No STF, o relator do processo que pode vir a reconhecer a união estável entre pessoas do mesmo sexo é o ministro Carlos Ayres Britto. Trata-se de uma Argüição de Descumprimento de Preceito Fundamental (ADPF), proposta pelo Governador do Rio, Sérgio Cabral. Cabral requereu ao STF, através da ADPF 132, a equiparação de homossexuais a heterossexuais no que tange à aplicação do regime jurídico das uniões estáveis, previsto no Art. 1723 do Código Civil, aos funcionários públicos civis do estado. Repito: é bom, mas é também perigoso.
Alguns tribunais estaduais vêm reconhecendo há alguns anos uniões homossexuais. É o caso do Tribunal de Justiça do Rio Grande do Sul. Uma decisão do STF pode respaldar os tribunais estaduais progressistas ou minar sua legitimidade. A argumentação de juristas como Maria Berenice Dias e Paulo Lobo, com a qual concordo, é a de que a união estável entre pessoas do mesmo sexo, apesar de não ser diretamente citada na Constituição Federal, não é por ela proibida. Ainda segundo essa argumentação, o elenco de arranjos familiares previstos no Art. 226 da Constituição, não seria taxativo, finito, mas apenas exemplificativo. Desse modo o casamento entre homem e mulher, a união estável entre homem e mulher e a família monoparental não encerrariam as possibilidades do que seria a família.

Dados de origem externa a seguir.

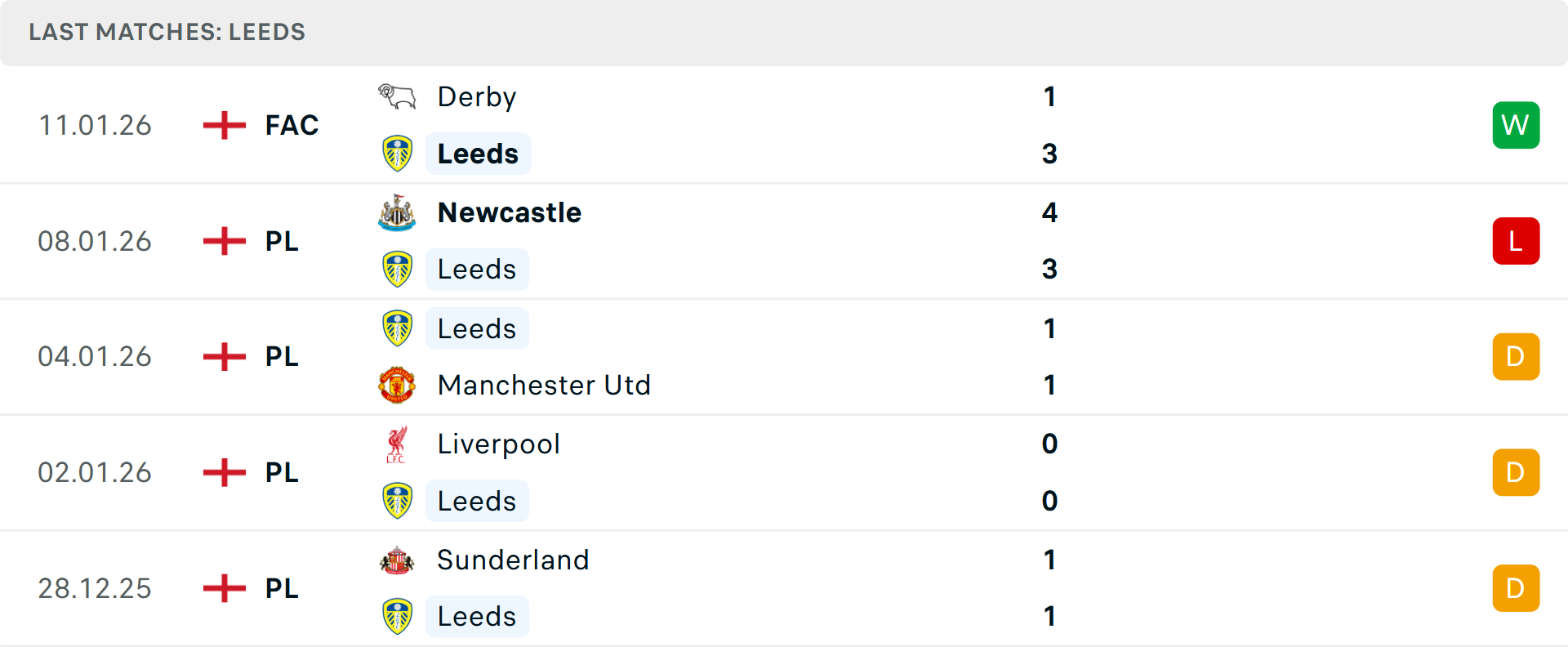1568x647 pixels.
Task: Click the Newcastle club crest icon
Action: 397,212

Se o STF tomar para si a postura de Berenice Dias e Lobo, ótimo. Mas e se não tomar? Um, dois ou três ministros(as) serão responsáveis por decisões que "representantes do povo" afastaram de si. Tal afastamento, por certo, já diz de uma decisão, assim como toda omissão é inexoravelmente uma ação. O debate neste ponto é complicado, mas deve ser encarado de modo tático pelos setores que compõem a contra-hegemonia. O movimento LGBT - de Lésbicas, Gays, Bissexuais e Transgêneros - tem cumprido seu papel pressionando o Judiciário, alegando interesse processual e compondo a ADPF proposta por Sergio Cabral. Com o STF, o movimento tem feito o que faria com o Parlamento: política. Mas é preciso ter cuidado. O STF deve ser alvo de nossas atenções porque a conjuntura atual o exige e não porque seja o Poder Judiciário o baluarte das conquistas progressistas, da democracia e dos direitos humanos.

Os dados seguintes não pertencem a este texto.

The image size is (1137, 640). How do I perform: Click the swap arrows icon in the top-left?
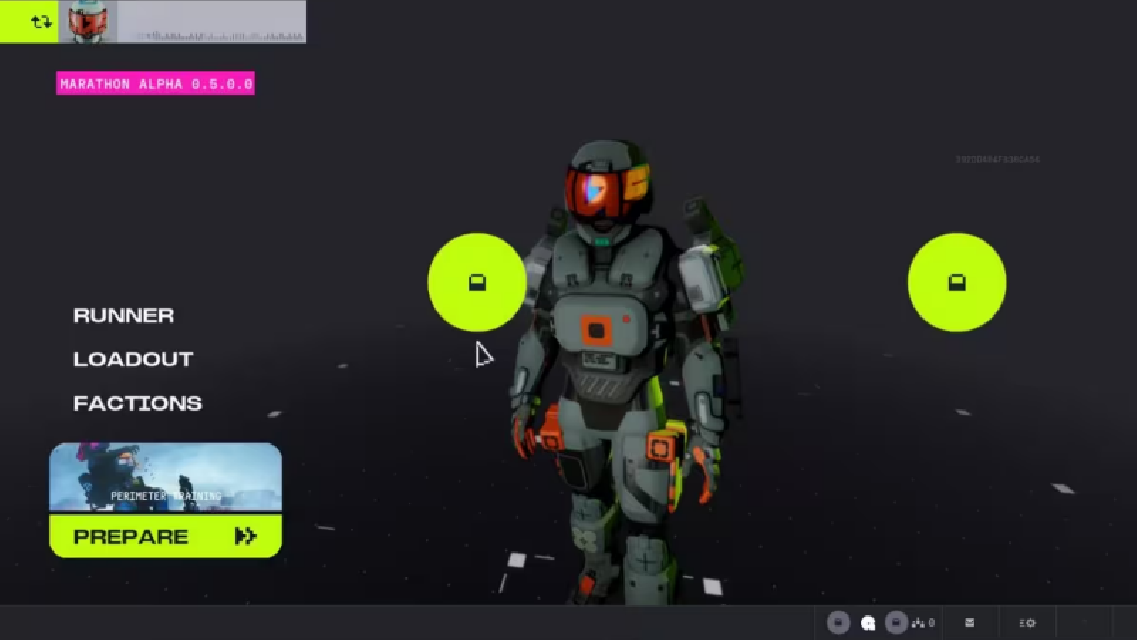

O Poder Judiciário cumpre estruturalmente uma função de mediação negadora dos reais conflitos sociais - como os de classe - através de sua relação com aquilo que ele mesmo chama de "pacificação de conflitos". Essa pacificação - fictícia - está muito próxima daquilo que Meszáros chama de ideologia do consenso, pois conduz à idéia de que o conflito não mais existe, de que ele foi solucionado, quando, de regra, ele foi apenas negado. Devemos então ignorar o que ocorre no Judiciário? Não, dicotomias rasas não se confundem com a dialética: devemos, como dito acima, lidar com ele taticamente, cientes de suas - e das nossas - contradições.
O avanço que o STJ proporcionou nesta semana fica para a história. A partir de agora casais de homossexuais poderão requerer em varas de família o reconhecimento de suas uniões estáveis com o respaldo jurisprudencial de um Tribunal Superior. O magistrado do Rio de Janeiro que alegou a existência de vícios formais no pedido do casal Antônio Carlos Silva e Brent James Townsend, porque duas pessoas do mesmo sexo não poderiam pedir tal reconhecimento, agora deverá analisar o caso e julgar seu mérito.
É, sem dúvida, um golpe no conservadorismo e na homofobia. Mas é pouco, bem pouco. A realização radical da democracia e dos direitos humanos pressupõe a desnecessidade de modelos fixos, de família ou do que quer que seja, nos quais precisamos nos encaixar para manter certa estabilidade social. A contra-hegemonia, no que diz respeito à afetividade inclusive, vai muito além do Judiciário ou do Estado, pretende-se a hegemonia da inexistência de modelos pré-estabelecidos. Isso definitivamente não combina com a lógica do capital. Irmana-se, pelo contrário, com a libertação.